American auto parts corporation

TBC Corporation is an American corporation and marketer of automotive replacement tires.

==History==
In 1956, a purchasing group of tire retailers formed Cordovan Associates. The company changed its name to Tire & Battery Corporation in 1972. Eleven years later, Tire & Battery Corporation went public (NASDAQ: TBCC). In 2005, the company was purchased by Sumitomo Corporation of America (SCOA), one of Japan's major integrated trading and investment business enterprises. In 2018, Michelin North America and Sumitomo Corporation of Americas combined their respective North American tire distribution and related service operations in a 50–50 joint venture agreement, creating National Tire Wholesale (NTW).

==Company operations==
TBC markets on a wholesale basis to regional tire chains and distributors serving independent tire dealers throughout the United States, Canada, and Mexico.
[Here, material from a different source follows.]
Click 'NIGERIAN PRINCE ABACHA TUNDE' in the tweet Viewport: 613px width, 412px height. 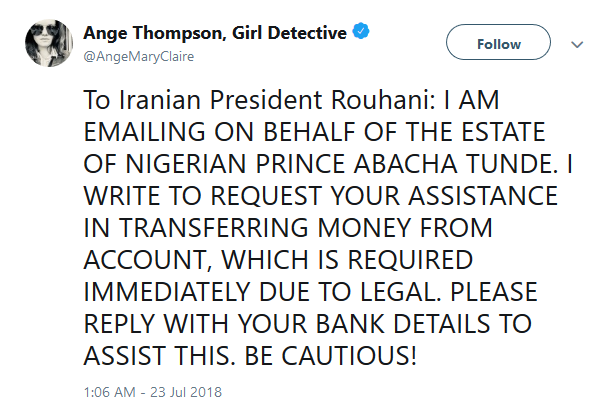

Through distribution centers, the company also markets directly to independent tire dealers across the United States. NTW sells a wide variety of proprietary and national brands from over 100 distribution centers.

TBC owns a number of industry brands, including:

- National Tire Wholesale (NTW)
- Midas, a franchised automotive service chain. Purchased by TBC Corporation in 2012.
- Big O Tires, a franchise selling automobile tires. Purchased by TBC Corporation in 1996.